**Task to carry out:** Which lines of the entries hold the string "computer"? Copy each one.

:::::

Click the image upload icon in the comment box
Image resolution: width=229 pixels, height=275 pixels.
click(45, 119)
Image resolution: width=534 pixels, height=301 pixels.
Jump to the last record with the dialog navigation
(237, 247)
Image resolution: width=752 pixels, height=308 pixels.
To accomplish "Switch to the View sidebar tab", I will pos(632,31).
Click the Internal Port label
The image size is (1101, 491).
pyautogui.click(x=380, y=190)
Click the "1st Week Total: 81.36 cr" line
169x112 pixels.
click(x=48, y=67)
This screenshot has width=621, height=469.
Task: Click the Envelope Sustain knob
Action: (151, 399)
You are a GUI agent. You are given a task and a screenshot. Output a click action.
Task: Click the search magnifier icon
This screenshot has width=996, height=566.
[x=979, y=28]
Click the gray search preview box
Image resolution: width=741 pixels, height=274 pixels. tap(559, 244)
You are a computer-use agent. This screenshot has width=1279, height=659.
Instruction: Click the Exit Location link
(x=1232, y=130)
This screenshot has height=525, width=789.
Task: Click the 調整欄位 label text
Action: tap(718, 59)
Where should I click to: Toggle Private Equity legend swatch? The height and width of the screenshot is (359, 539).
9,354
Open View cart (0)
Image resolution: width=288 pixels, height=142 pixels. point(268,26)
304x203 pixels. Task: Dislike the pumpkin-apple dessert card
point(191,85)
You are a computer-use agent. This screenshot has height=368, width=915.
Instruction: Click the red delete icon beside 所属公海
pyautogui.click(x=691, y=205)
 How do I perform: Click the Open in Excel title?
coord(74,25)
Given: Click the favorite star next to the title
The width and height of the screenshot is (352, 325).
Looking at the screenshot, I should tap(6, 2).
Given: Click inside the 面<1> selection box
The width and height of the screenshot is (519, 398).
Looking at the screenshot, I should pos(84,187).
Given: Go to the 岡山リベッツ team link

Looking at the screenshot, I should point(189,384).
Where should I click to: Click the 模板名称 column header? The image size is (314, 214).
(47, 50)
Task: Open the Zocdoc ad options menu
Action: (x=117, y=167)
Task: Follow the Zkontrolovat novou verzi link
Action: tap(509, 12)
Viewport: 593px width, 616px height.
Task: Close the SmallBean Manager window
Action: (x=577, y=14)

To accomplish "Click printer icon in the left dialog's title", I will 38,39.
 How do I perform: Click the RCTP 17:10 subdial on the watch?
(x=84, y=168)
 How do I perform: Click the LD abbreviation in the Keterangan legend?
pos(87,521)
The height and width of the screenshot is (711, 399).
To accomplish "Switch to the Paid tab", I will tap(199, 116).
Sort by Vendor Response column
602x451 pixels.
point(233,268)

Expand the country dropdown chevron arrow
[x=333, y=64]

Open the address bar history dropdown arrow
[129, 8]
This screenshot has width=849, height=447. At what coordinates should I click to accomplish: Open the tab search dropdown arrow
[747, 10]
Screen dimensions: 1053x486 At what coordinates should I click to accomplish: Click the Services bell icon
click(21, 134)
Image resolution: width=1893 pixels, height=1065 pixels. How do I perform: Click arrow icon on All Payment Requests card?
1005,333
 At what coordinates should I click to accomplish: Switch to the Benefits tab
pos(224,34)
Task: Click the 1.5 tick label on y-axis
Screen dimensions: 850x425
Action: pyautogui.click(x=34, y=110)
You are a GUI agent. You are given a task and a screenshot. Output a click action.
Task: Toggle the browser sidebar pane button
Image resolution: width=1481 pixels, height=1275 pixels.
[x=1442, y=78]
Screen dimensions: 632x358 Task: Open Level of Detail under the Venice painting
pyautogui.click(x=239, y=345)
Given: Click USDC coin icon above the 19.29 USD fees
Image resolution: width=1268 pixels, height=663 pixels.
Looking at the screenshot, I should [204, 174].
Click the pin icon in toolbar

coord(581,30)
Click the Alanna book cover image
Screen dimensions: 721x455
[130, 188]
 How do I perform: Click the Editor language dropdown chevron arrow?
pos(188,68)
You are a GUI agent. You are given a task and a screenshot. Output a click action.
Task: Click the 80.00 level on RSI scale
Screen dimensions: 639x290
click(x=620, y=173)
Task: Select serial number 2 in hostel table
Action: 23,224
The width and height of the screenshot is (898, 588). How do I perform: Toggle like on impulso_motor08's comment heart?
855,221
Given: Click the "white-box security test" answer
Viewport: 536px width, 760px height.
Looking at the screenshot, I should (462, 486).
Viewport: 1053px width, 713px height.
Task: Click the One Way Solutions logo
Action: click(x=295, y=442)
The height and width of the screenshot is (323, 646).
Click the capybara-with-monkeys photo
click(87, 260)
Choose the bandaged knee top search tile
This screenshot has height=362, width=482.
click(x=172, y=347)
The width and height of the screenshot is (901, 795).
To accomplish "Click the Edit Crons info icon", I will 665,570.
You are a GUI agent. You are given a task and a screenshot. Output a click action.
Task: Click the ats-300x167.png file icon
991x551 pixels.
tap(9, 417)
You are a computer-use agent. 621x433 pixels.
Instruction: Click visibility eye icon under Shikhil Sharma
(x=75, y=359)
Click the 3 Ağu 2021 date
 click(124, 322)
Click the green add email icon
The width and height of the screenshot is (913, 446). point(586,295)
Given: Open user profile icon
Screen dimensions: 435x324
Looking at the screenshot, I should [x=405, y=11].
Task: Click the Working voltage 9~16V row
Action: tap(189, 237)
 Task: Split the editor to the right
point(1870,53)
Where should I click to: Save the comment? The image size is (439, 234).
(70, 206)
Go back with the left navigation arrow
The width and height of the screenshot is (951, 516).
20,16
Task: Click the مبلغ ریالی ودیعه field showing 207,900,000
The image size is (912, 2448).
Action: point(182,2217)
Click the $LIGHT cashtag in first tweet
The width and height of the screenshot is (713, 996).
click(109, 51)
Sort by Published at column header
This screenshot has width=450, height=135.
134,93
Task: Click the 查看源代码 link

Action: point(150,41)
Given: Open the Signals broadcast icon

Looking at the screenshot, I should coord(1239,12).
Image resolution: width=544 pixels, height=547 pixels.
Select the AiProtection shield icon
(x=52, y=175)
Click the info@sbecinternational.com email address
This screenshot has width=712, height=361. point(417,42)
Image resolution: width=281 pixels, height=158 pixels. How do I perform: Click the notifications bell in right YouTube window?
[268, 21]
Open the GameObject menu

:::::

**Response for this exercise:**
You are a computer-use agent. This screenshot has width=1279, height=659.
You are a computer-use agent. This screenshot has height=368, width=915.
You are a computer-use agent. 621x433 pixels.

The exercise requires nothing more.